Rechte und rassistische Gewalt: Die Lektion nicht gelernt

Fünf Jahre nach den Ausschreitungen von Chemnitz warten Angegriffene auf den Prozessbeginn. Die Hälfte der Ermittlungsverfahren wurde eingestellt.

Demonstration gegen Nazis in Chemnitz

Linke Demonstration in Chemnitz am fünften Jahrestag der schweren Ausschreitungen Foto: Sebastian Willnow/dpa

Der offene Schulterschluss zwischen Mandats- und Anzugträgern der AfD, Neonazischlägertrupps und Ras­sis­t:in­nen aller Altersgruppen und Milieus, der vor genau fünf Jahren auf den Straßen von Chemnitz sichtbar wurde, hätte ein Weckruf sein müssen. Es hätte ein parlamentarischer Untersuchungsausschuss eingesetzt werden müssen zur fünfjährigen Amtszeit des Präsidenten des Bundesamtes für Verfassungsschutz, Hans-Georg Maaßen, und den verlorenen Jahren im Kampf gegen neonazistischen Terror.

Es hätte verbesserten Schutz der rechtsstaatlichen Institutionen geben müssen vor Rassisten und AfD-Funktionären in den eigenen Reihen. Es hätte endlich ein humanitäres Bleiberecht für Betroffene rassistischer Gewalt ohne festen Aufenthaltsstatus verankert werden müssen, auch um ein Zeichen gegen die Tä­te­r:in­nen zu setzen. Und es hätte eine konsequente Strafverfolgung geben müssen.

Zur Erinnerung: Ende August, Anfang September 2018 verwandelten Hunderte Neonazis, darunter auch der spätere Mörder von Walter Lübcke sowie Mitglieder der Terrorgruppe „Revolution Chemnitz“, die Stadt in eine Gefahrenzone für alle, die den Feindbildern der extremen Rechten entsprechen.
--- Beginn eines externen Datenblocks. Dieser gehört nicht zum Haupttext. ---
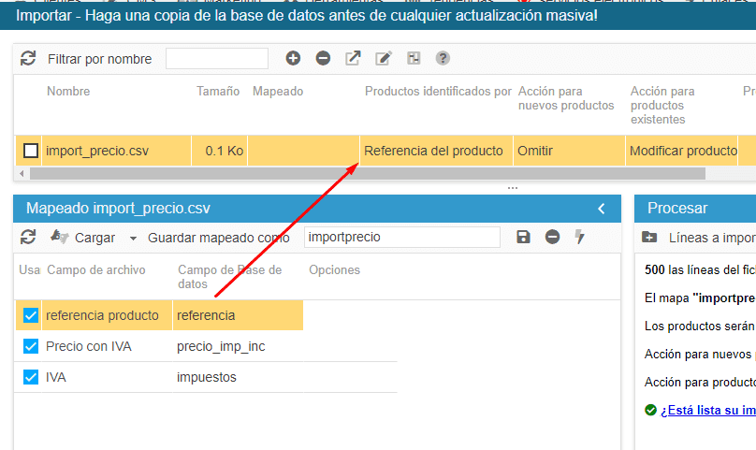Open file with external link icon

click(x=353, y=59)
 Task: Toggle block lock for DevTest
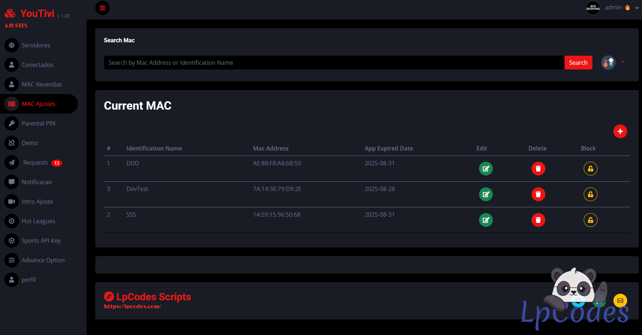[590, 194]
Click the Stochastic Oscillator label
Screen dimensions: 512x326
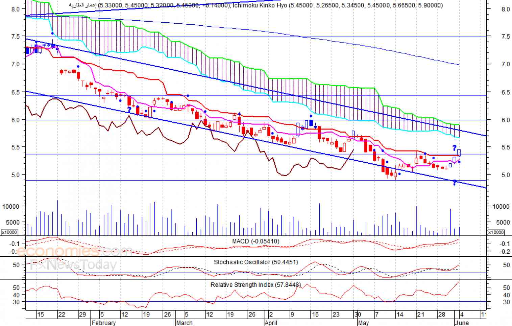coord(255,262)
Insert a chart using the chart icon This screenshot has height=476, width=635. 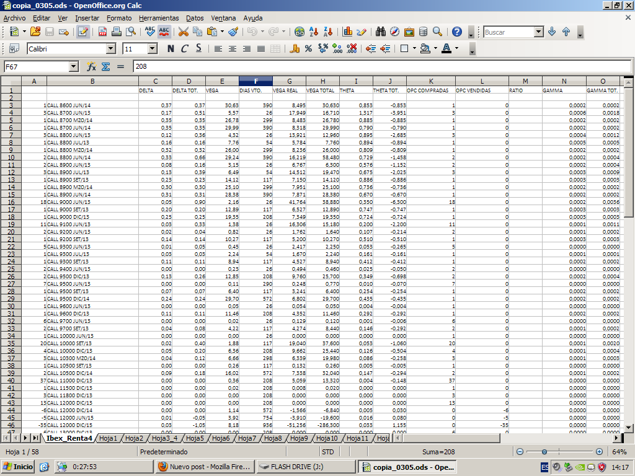(x=347, y=32)
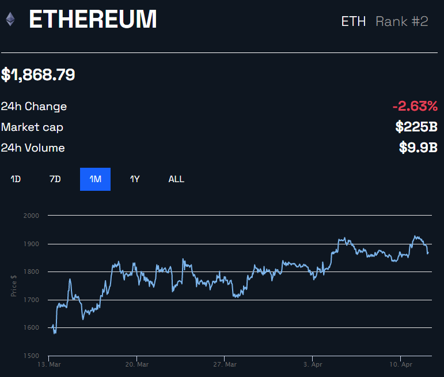Screen dimensions: 444x377
Task: Click the -2.63% change value
Action: [415, 106]
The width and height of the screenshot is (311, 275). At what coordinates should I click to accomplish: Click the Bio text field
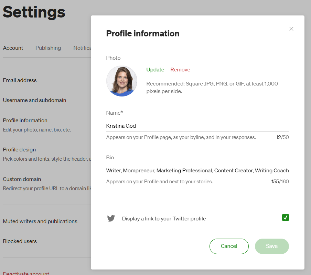tap(197, 171)
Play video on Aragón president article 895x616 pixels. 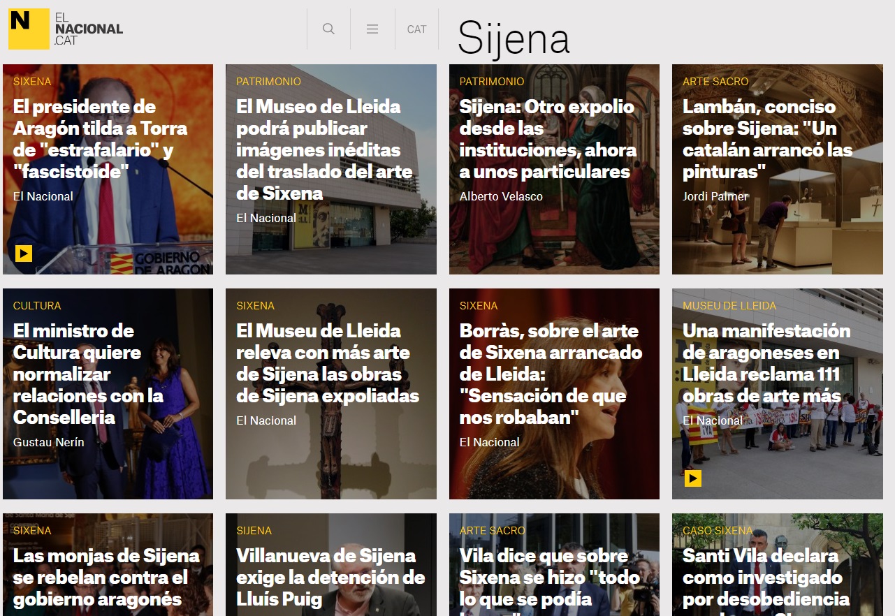click(x=24, y=253)
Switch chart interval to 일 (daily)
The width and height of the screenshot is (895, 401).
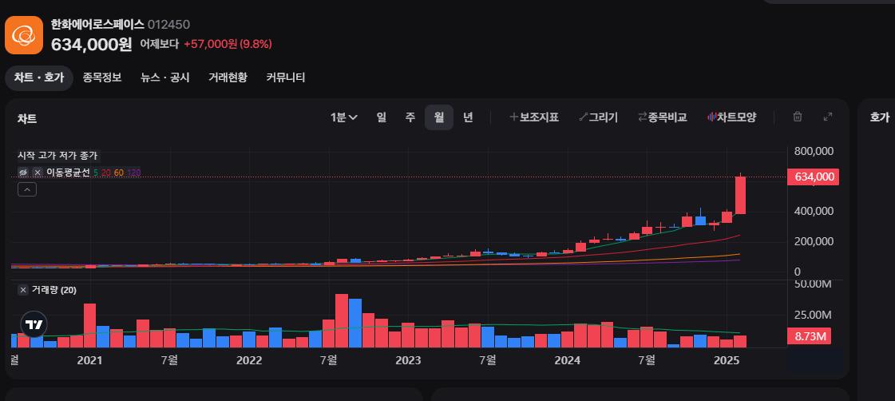(x=382, y=117)
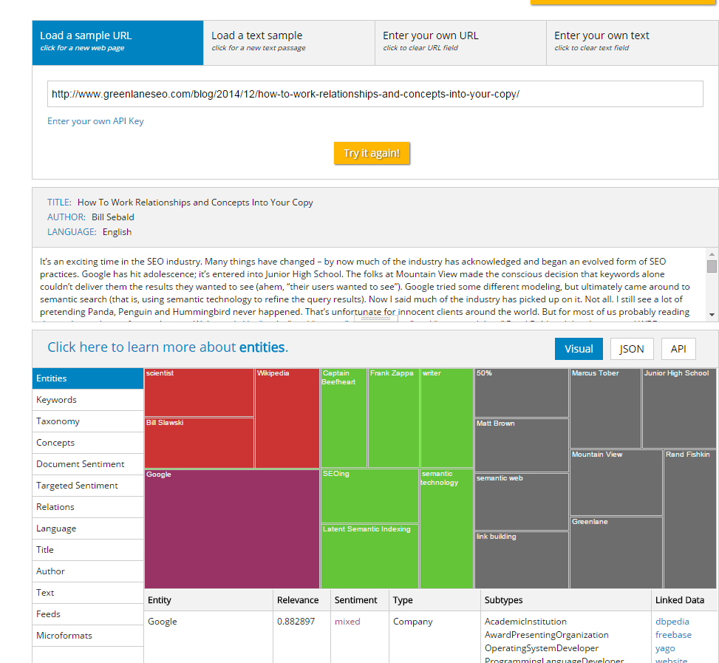Open the Enter your own API Key link
The width and height of the screenshot is (719, 663).
95,121
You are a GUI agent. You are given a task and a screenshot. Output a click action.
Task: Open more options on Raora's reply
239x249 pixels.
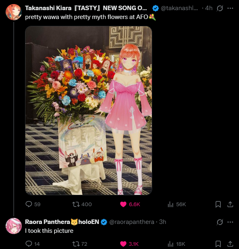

Zu den ersten bekannten Opfern gehörten mehrere Jugendliche of Colour: ein 18-jähriger Syrer, ein gleichaltriger Afghane und dessen 15-jährige Freundin.

Handyaufnahmen zeigen, wie eine Gruppe von neonazistischen Hooligans die beiden Männer und die Frau umstürmen, sie als „Kanaken“ und „Fotzen“ beschimpfen und auf sie einschlagen. Die Aufnahmen führten zu einem bundespolitischen Beben und schließlich zum erzwungenen Rücktritt von Maaßen. Am 7. September 2018 behauptete Maaßen gegenüber der Bild-Zeitung, es lägen „keine belastbaren Informationen darüber vor, dass solche Hetzjagden stattgefunden“ hätten.

Kretschmer und Maaßen dementierten

Bei den Videoaufnahmen des Angriffs auf die beiden Afghanen handele es sich um „eine gezielte Falschinformation“. Und Sachsens Ministerpräsident Michael Kretschmer (CDU) sekundierte in einer Regierungserklärung: „Es gab keinen Mob, es gab keine Hetzjagd, es gab keinen Pogrom in dieser Stadt.“ Diese offensichtlich politisch motivierten Beschönigungen blieben nicht folgenlos. Knapp zwölf Monate später ermordet der Neonazi Stephan Ernst den Kasseler Regierungspräsidenten Walter Lübcke.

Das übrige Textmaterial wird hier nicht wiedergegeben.